Early in the following week, I overheard several classmates talking about how "off" the Cardinal seemed in his later masses that day. Being still largely naive at the time, I didn't think much of it until I received a letter from the Cardinal a few days later. The general gist of the letter was that the Cardinal had seen too much truth in my arguments and was doubting his faith. As he had devoted nearly five decades to his faith, he couldn't accept doubt in it. What the hell? He was in his sixties, and was shown up in a religious debate by a snot-nosed sixteen year old brat? I thought it had to be a joke. I continued to think it was a joke until a received a second letter two days later from the Cardinal, requesting that I meet with him again at the Church the following Sunday. Amused, I decided to make the meeting.
At the meeting was the Cardinal and the local pastor. I was told that I was facing excommunication from the Church, and would be excommunicated if I did not reaffirm my beliefs. I refused. How the hell can a simple conversation of logic be a mortal sin in the eyes of a major organization? I expressed this thought. I was asked again to repent and agree to submit to a reaffirmation of my beliefs. Once again, I refused. I mentioned that I couldn't bring myself to associate with an organization that would refuse free thought among its members. I was excommunicated shortly thereafter. It really wasn't the big smoke and mirrors Hollywood ritual that one might think it is. It basically ended up being that I was informed of my ineligibility to ever receive the Eucharist again, and was encouraged to continue to attend Mass. I found it odd that I was kicked out of the Church, but still encouraged to attend.
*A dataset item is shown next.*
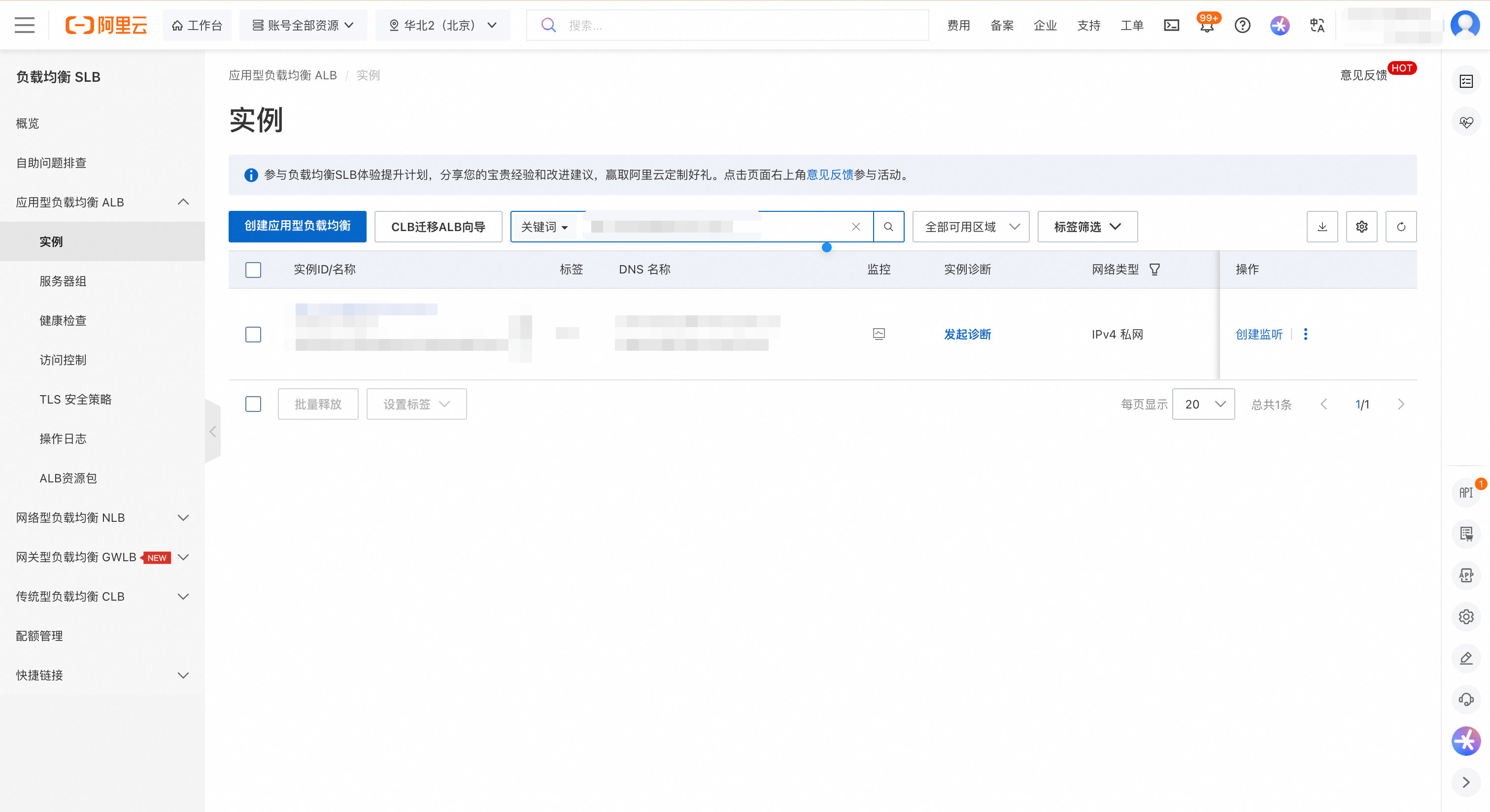
Task: Click the 发起诊断 link
Action: click(x=967, y=334)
Except for a few holiday Masses that I attended out of respect for family members, I never again attended a Catholic Mass. I never again participated in Communion. This really disturbed my grandmother, but out of love for her, instead of telling her the truth, I kept making up lies about injuries that prevented me from walking. I only did this to spare her from the ultimate shock of learning that her grandson had been excommunicated from her beloved faith. She was always the gullible sort, and always trusted me with the lies I fed her. I truly feel she would not have lived as long as she did had she known the truth.
After excommunication, I devoted my spiritual life to the ancient Celtic/Norse spirituality, and ultimately found myself as the top "priest" in my own faith, based more on personal experience, but with elements from the Celtic/Norse faiths filling in the blanks. Over time, I lost that faith as well, as science took far more importance in my life. Finally, around 2004, I officially identified as an atheist, having identified as an agnostic since about 2001, and arguably, off and on since 1992 or earlier.